TL;DR good old Petya ransomware (old as shit) with a copy/pasted EternalBlue-based spreading method. Nothing new.


can you share literature on what tools you used to reverse engineer and maybe other items worth reading if I am interested in this type of research?


Literature: sorry no, I didn't read anything; everything I know is from practice.

As for the tools: just IDA Pro, really, if you don't count the standard stuff: a VM to avoid getting the host infected (VirtualBox), Burp (to analyze malware HTTP traffic), etc. Nothing too fancy.


In theory, yes. In practice, the reality may be more complicated. How many ongoing investigations and clandestine operations rely on 0days that could be patched tomorrow?

Even if this weren't the case somehow, I could imagine intelligence chiefs and the like defending their 0days as necessary on public safety or national security grounds.

Edit: just to clarify, I believe 0days should be reported and patched to make everybody safer.


Your strange theory, that the economical damage is unavoidable to improve security will break down hard if those 0days are used by terrorists for the first time.


"Your strange theory, that the economical damage is unavoidable to improve security will break down hard if those 0days are used by terrorists for the first time"

It's not a "strange theory", it's the literal reason: NatSec is not a strange theory, it's the stated reason by multiple administrators and officials for why this behavior occurs.

Plus, how much economic damage was mitigated by using zerodays against terrorists and foiling their plots?

What if they used a zero day and prevented a 9/11 size 3000 person, multi-billion-dollar terrorist attack?
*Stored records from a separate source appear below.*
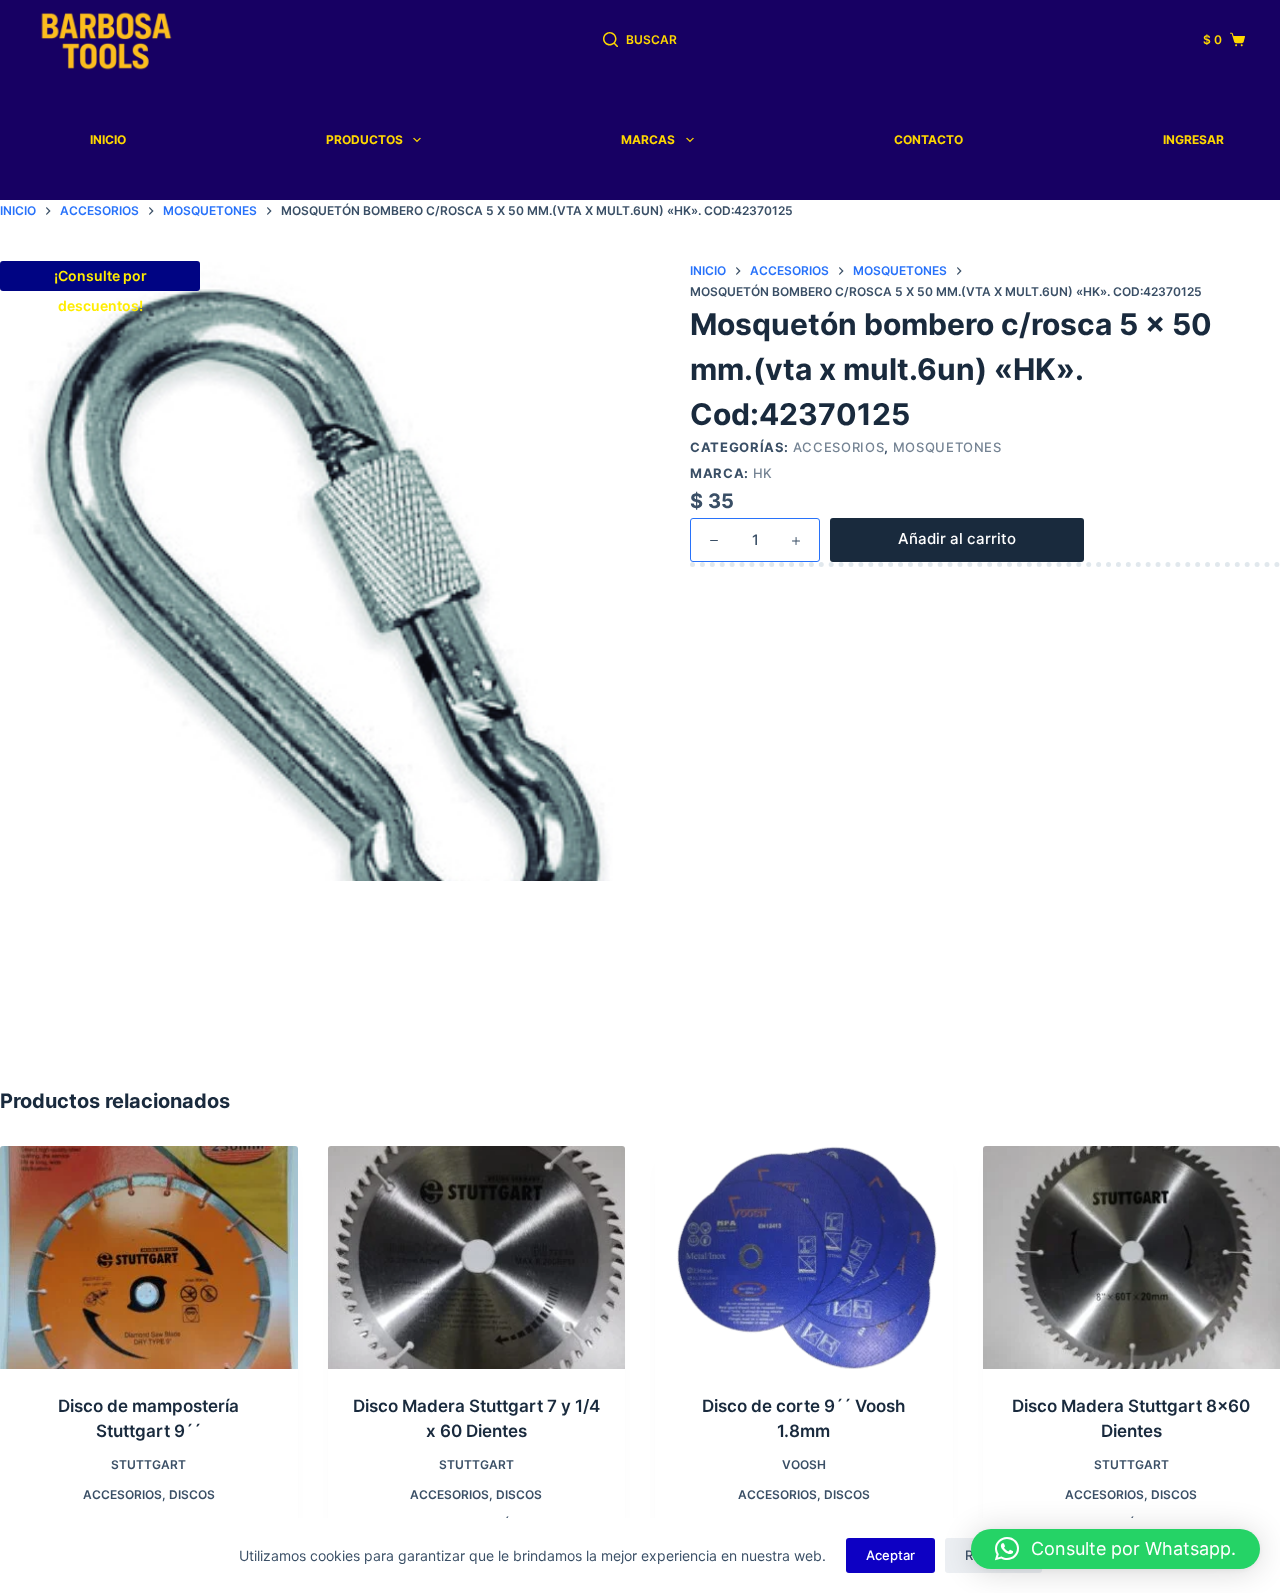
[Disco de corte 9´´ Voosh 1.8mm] (804, 1257)
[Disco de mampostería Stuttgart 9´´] (149, 1257)
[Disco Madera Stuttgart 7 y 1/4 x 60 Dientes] (477, 1257)
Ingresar (1193, 139)
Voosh (804, 1464)
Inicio (108, 139)
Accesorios (839, 447)
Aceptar (890, 1555)
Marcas (648, 139)
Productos (364, 139)
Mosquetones (947, 447)
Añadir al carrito (957, 538)
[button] (1115, 1549)
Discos (192, 1494)
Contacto (928, 139)
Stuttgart (148, 1464)
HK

To suggest that the needle is at 0 and any negative use makes the entire NatSec angle bad is very naive, because any successful NatSec use that has succeeded is classified and we're not privy.

So we don't know the score, and we certainly can't claim that the score favors one side after any particular event...

But, keep this in mind, Israeli hackers compromised an ISIS computer and were keeping tabs on plots including a plot to weaponize laptop batteries, up until DJT burned the source by outing the Israeli op to Russians.

So the idea that zero days aren't in active use seeing results against terrorists is very naive, I believe.


"What if they used a zero day and prevented a 9/11 size 3000 person, multi-billion-dollar terrorist attack?"

What if terrorists use a zero day to blow up a nuclear plant?


I'm talking about hypothetical things in the past, you're making up hypotheticals about the future.

Also, I provided a precise example of intelligence compromising ISIS for intelligence regarding airplane bombs, so my example isn't that outlandish.


When evaluating a risk it isn't a good idea to restrict yourself to scenarios which already have happened.


But the subject isn't risk evaluation, it's the idea of a "score" where using NatSec state zero days get positive points for saving lives and saving money, and negative points for when terrorists use leaked zerodays or take advantage of unfixed holes.

The claim was "any terrorist attack using these proves it's a net loss"

My response was "the classified nature of positive points doesn't invalidate positive points, and you cannot call it a net loss without a full accounting"

Now it's just devolved into a game of hypotheticals where people try to disprove the idea of a full accounting by creating even sillier terrorist scenarios?


I'm not condoning this action I'm just arguing that it's a likely path for politicians to take because of political and media pressures.

Of course I think 0days should be reported and patched immediately.


They will try to defend it, but a counterargument can be made if people start losing lives (eg. from medical systems going awry). Then the collateral damage will become unacceptable.